**TEXTO CITADO**
----------------

Jorge Coli
jorgecoli@uol.com.br
Crítico de arte e professor titular em História da Arte e da Cultura, no Instituto de Filosofia e Ciências Humanas da Unicamp
Proust tem como essência a semelhança e a aparência. Por elas vê as artes, procurando captar o que há de comum entre as formas. Mas que lugar é esse que a preposição "entre" indica? Não há apenas dois lugares, o de uma imagem e de outra imagem, o de uma aparência e de outra aparência. Há um terceiro lugar, uma terceira margem do rio, onde o semelhante se funde no semelhante, onde a analogia se metamorfoseia em fusão.
Proust frequentou o Louvre na juventude e fez viagens a Veneza, Pádua, Holanda e Bélgica. Essas atividades são testemunhos de um contato intenso com as obras reais que descobria, mas não significam uma presença reiterada diante das mesmas obras. Sua familiaridade com a arte vinha de um outro modo: por meio de reproduções, sobretudo fotográficas.

----------------

**SUAS TAREFAS**
A. Segundo o texto sobre Proust, por que meio vinha a familiaridade dele com a arte?
B. Prolongue o texto sobre Proust a partir da última frase apresentada.
As entradas não têm nenhum papel nesta atividade.

----------------

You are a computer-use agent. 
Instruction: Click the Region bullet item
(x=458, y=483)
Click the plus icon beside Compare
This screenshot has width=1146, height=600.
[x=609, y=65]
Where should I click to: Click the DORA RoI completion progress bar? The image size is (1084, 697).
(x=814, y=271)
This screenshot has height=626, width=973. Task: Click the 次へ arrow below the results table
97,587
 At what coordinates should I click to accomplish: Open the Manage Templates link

----------------

**RESPOSTAS AOS PROBLEMAS**
A. Por meio de reproduções, sobretudo fotográficas.

B.
Charles Swann, o personagem principal da saga, prepara-se para contemplar uma escultura e uma igreja medieval na cidade imaginária de Balbec, que aparece no terceiro volume de Em Busca do Tempo perdido, O Caminho de Guermantes. Preparou-se antes, por meio de reproduções dessas obras. Quando está prestes a se deparar com o original, fica em estado de efervescência, mas logo desencanta. Diz ele: "O que vi, até agora, eram fotografias dessa igreja e, desses Apóstolos, dessa Virgem do pórtico, tão célebres, apenas as moldagens. Agora, é a própria igreja, é a própria estátua, elas, as únicas: é muito mais. Era menos, também, talvez". A estátua real é menos verdadeira que a estátua construída pelo espírito. Inserida na banalidade do cotidiano, é a escultura autêntica, a obra de arte única, que perde a sua aura.
Isto pressupõe uma idéia complexa: a obra de arte não se reduz à sua existência material. Essa materialidade tornou-se uma espécie de lastro que pode ser substituído, muitas vezes, pelas representações materiais — a fotografia, a moldagem — e pelas representações do espírito, pela memória. O espectador termina por intuir as intuições, que brotam na matéria, mas existem fora dela.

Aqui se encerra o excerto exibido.